Son Peygamber sevilmeden Allah sevgisine ulaşılamaz. Yüce Allah, sevgisine ulaşabilmeyi ancak Resulüne uyma şartına bağlamıştır. Cenab’ı Hak’kın aynası ve canlı Kur’an olan Elçisi’nde çok güzel örnekler bulunmaktadır. Ahzab 33/21 : «And olsun, Allah’ın Resulü’nde sizin için Allah’ı ve Ahiret Günü’nü arzu edenlerle Allah’ı çok ananlara güzel bir örnek vardır.» İmanı en derin olan, Hz. Resul’ü de en iyi taklit edendir. Kul, ancak kemale erişte Peygamber sevgisinin zirvesine ulaşır. Allah’ı sevmek, en mükemmel görüntüsünü sevmek ve uymakla mümkündür. Ali İmran 3/31 : «Resulüm de ki : Eğer Allah’ı seviyorsanız bana (Hz. Muhammed’e) uyun ki, Allah da sizi sevsin ve günahlarınızı bağışlasın…»

İman da kemale erişmeden Allah sevgisine ulaşılamaz. Allah sevgisi, Yaratıcı ile kul arasında bir duvar gibi duran nefs perdesinin kalkması ile mümkün olur. Nefsin kötü sıfatlarını terk ederek ilâhi sıfatlara bürünmesi sabır ve gayret gerektirir ki, bu da ancak takva yaşamı ile gerçekleşir. Dünyanın geçici nimetlerinin çekiciliğinden yavaş yavaş kurtulan nefs; ilâhi özelliklere yani sevgi, infak, namaz, tövbe, sabır, muhsin olma, ahde vefa, ilim gibi ilâhi sıfatlara bürünür. Yaratıcı Kudret’e duyulan güvenin ve sevginin esas olduğu, yaratılanlara beslenen duyguların ancak basamak teşkil etiğinin bilincine erişilir..Bir kutsal hadiste şöyle buyruluştur : «Ben mekanlara, evrenlere sığmam ancak mü’min kulumun kalbine sığarım.» Kulun kalbinde kor ateşi gibi yanan Allah sevgisinin gücü nisbetinde nefsin kötü sıfatları da erimeye başlar, küçülerek de kaybolur. Hz. Peygamber’imizin, “Ölmeden evvel ölün.” Sözünün sırrına; nefsin kötü sıfatlarının kaybolmasıyla ve İlâhi Sıfatların kazanılmasıyla erişilir. Yüce Yaratıcı’nın dilemesiyle Allah sevgisine kavuşan kul, Dünya planındaki makamların en yücesine yükselmiştir. Fecr 89/27-30 : «Ey huzura kavuşmuş can! Dön Rab’bine, hoşnut edici ve hoşnut edilmiş olarak. Gir kullarımın arasına, gir cennetime.»

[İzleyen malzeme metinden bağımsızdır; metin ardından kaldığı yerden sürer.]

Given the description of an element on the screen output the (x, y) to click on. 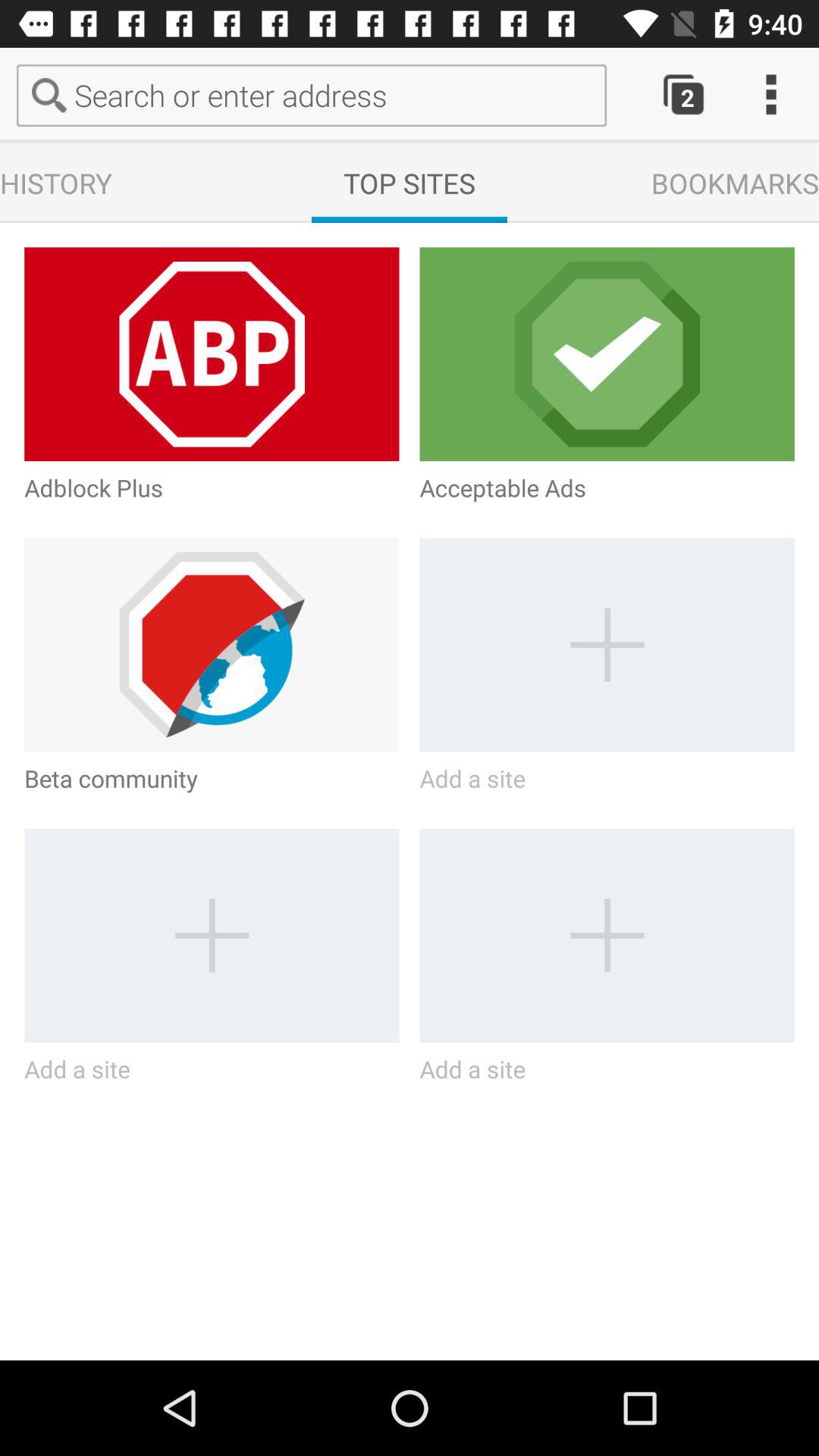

Sevgili Gençler! Bizleri anne-baba, eş ve evlattan da daha çok düşünen, koruyan, seven ve yaratan bir KUDRET vardır: YÜCE ALLAH. En büyük sıkıntılarımızda, ancak O’na sığınırız. Bize verdiği Kur’an’ı Kerim’i çok iyi anlamalı ve uygulamalıyız ki Dünya da mutlu bir hayat ile ahirette de cenneti hak edebilelim.